Defining GST in the context of Malaysia
The introduction of GST took place through the Goods and Services Tax Act 2014 and was effective from April 1, 2015. It was fixed at a standard rate of 6 percent and was charged at all the different stages of Supply Chain. But, some items were zero-rated and certain other items were exempted from GST and are collected by their suppliers from them. It is interesting to note that the Malaysian government had collected about RM44 billion through the Goods and Services Tax in 2017. There was an original target of RM38 million for the current year.
On the other hand, the Sales and Service Tax was originally launched in Malaysia through the Sales Tax Act 1972 followed by the Service Tax Act 1975. The tax was later replaced by GST with effect from April 1, 2015.
There are several differences between GST and SST with the context of the Malaysian economy.
- GST was collected at various or multiple stages as compared to SST, which will be charged at a single point from September 1, 2018.
- GST was charged at a standard rate of 6 percent in the country.

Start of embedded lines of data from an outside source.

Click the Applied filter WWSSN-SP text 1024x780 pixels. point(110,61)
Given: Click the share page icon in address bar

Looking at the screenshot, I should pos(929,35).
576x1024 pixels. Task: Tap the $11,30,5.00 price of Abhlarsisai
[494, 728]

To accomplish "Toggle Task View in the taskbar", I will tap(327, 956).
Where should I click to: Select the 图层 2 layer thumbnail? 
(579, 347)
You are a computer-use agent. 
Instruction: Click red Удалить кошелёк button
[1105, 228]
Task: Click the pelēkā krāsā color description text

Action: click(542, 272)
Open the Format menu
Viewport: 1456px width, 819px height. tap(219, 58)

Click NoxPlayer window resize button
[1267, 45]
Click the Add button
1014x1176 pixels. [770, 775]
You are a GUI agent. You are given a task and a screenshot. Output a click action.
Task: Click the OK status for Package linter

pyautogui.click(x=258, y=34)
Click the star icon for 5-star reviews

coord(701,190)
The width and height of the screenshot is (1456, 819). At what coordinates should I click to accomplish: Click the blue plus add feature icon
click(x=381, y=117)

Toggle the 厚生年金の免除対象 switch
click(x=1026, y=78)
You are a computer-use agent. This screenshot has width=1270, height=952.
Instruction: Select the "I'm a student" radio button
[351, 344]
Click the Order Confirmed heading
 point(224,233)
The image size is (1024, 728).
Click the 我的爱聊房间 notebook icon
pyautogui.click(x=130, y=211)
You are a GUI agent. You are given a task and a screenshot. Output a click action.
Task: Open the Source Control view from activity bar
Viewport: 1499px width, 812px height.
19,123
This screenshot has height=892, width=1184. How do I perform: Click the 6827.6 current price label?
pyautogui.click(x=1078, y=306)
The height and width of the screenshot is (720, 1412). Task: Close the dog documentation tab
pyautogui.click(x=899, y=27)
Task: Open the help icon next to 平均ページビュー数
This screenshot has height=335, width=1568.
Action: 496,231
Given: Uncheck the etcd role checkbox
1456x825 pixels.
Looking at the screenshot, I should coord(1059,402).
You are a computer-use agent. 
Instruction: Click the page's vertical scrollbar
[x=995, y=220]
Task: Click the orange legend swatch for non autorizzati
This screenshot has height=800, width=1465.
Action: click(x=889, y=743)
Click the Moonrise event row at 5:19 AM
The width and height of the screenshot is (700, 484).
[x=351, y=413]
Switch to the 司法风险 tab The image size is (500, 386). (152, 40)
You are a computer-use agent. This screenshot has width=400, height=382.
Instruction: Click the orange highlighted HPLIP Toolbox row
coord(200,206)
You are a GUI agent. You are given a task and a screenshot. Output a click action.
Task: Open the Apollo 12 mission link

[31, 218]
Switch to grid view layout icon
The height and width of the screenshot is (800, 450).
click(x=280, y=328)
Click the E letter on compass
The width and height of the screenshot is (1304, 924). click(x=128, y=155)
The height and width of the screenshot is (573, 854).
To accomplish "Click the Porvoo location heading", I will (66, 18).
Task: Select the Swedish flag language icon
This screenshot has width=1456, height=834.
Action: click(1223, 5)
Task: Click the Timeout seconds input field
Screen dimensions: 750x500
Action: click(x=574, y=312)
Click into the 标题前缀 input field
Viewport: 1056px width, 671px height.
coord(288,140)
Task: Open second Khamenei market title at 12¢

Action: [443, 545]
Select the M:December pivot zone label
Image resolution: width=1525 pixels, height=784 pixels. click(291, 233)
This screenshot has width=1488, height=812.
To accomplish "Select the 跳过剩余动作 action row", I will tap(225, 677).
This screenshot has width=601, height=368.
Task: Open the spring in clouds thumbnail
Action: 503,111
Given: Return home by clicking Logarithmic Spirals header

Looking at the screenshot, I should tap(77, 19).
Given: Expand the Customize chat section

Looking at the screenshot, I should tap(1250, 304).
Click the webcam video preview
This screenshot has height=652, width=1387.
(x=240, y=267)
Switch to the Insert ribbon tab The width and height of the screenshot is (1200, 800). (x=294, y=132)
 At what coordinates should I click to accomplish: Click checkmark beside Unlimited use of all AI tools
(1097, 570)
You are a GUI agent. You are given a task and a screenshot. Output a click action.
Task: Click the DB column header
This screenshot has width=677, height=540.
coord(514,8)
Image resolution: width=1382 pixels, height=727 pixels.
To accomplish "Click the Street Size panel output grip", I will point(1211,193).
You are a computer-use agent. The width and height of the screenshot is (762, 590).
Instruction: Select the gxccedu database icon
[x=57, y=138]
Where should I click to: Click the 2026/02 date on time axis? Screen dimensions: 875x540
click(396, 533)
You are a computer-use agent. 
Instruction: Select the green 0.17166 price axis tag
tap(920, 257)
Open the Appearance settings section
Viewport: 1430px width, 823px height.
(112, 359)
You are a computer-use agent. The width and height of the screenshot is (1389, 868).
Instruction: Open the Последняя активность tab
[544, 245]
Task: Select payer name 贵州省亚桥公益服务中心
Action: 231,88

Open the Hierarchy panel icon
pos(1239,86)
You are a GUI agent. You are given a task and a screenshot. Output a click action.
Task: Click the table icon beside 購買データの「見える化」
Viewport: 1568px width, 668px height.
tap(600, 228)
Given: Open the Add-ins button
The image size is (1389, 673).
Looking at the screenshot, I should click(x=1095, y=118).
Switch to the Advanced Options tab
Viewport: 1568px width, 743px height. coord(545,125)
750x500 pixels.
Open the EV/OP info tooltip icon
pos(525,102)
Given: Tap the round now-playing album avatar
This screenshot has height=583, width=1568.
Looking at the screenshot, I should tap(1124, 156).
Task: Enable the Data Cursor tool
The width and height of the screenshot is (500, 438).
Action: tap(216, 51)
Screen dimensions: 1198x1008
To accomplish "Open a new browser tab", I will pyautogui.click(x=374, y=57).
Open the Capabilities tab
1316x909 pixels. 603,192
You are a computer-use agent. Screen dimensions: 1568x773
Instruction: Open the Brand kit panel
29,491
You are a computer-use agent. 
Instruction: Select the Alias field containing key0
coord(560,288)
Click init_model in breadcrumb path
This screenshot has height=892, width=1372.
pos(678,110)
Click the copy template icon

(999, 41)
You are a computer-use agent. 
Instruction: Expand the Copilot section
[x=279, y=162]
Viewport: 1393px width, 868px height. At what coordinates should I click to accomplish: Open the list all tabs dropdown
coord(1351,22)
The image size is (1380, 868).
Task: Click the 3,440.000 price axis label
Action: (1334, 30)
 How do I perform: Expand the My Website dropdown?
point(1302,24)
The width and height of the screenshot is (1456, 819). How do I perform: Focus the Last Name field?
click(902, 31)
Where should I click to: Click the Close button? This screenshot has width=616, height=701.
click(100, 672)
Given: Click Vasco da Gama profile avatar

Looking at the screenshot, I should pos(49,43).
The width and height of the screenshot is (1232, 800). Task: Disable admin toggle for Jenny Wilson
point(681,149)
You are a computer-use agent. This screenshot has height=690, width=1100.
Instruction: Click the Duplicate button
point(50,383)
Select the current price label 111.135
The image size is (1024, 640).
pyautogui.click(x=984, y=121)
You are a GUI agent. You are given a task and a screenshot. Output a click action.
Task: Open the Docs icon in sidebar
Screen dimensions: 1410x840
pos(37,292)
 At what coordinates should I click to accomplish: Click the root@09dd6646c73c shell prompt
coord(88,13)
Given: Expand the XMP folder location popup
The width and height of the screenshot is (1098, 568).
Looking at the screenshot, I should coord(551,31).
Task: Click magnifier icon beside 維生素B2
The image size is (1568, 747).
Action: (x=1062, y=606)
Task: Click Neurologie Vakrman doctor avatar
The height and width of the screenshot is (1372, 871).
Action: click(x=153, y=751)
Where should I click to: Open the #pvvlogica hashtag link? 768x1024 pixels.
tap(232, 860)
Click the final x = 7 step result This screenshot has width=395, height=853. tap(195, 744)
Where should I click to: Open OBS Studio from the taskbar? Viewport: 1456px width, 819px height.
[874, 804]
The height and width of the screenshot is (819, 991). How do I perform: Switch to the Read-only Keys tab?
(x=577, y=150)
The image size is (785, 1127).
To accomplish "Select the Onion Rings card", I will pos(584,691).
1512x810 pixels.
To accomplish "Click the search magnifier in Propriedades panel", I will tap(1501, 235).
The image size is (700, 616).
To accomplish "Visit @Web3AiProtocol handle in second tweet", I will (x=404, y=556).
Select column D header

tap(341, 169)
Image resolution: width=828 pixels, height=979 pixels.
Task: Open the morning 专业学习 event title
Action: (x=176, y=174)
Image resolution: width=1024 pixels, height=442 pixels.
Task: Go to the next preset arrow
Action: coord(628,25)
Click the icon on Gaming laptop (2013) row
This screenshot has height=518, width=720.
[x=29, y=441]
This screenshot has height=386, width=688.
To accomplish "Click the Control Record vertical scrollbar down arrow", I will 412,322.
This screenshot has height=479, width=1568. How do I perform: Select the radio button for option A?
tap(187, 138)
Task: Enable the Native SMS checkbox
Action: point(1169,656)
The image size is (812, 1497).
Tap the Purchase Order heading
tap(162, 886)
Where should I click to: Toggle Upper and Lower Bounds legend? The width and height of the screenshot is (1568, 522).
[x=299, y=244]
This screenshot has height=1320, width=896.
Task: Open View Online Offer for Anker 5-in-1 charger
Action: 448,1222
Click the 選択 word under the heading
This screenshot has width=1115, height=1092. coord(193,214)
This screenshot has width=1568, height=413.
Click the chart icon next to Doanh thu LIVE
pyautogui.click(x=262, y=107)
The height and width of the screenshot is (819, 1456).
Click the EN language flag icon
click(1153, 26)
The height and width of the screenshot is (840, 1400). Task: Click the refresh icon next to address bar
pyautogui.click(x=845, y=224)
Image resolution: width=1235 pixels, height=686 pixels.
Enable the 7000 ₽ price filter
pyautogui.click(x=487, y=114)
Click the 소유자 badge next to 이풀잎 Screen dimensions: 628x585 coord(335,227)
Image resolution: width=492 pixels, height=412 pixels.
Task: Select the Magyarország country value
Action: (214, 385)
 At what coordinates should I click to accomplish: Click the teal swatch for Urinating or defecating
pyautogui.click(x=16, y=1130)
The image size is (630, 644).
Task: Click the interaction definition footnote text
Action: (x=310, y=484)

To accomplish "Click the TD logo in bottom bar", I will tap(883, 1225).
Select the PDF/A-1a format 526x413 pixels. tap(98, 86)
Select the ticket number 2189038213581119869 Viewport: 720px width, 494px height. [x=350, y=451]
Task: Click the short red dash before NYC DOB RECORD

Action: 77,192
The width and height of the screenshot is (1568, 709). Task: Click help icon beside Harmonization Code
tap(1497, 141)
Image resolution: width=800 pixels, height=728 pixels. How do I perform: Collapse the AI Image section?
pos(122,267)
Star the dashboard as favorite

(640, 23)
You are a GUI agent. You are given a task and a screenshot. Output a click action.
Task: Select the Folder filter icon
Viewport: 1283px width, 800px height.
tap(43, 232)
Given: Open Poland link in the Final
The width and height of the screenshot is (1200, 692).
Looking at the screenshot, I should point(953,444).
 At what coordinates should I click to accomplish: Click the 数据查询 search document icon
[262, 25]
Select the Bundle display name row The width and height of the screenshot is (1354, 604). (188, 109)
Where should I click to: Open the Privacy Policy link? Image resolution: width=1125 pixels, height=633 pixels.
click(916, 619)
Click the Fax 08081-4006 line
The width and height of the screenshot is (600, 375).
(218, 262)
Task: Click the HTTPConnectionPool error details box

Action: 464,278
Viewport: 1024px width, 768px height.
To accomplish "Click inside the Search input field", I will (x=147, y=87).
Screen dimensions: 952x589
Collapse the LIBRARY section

Under the new Malaysian SST policy, a tax rate of 6 percent would be charged on the services provided. On the other hand, a tax of 5 to 10 percent is imposed on goods being sold.
- The GST had a much wider scope as compared to Malaysia SST. Typically, GST had a broader application as compared to the new SST. Only 544 items in Malaysia were exempted from the GST system. Though the taxes levied under the new SST for goods appeared to be more as compared to GST, there are SST exemptions given to about 5,443 items.
As Malaysia ushers into the new tax regime of SST, excitement, anticipation, and debates heat up within the country. However, Malaysians need to be patient to find out whether it will be a popular tax system or will make the prices of goods and services go up. Meanwhile, the tax system has its share of supporters and detractors both.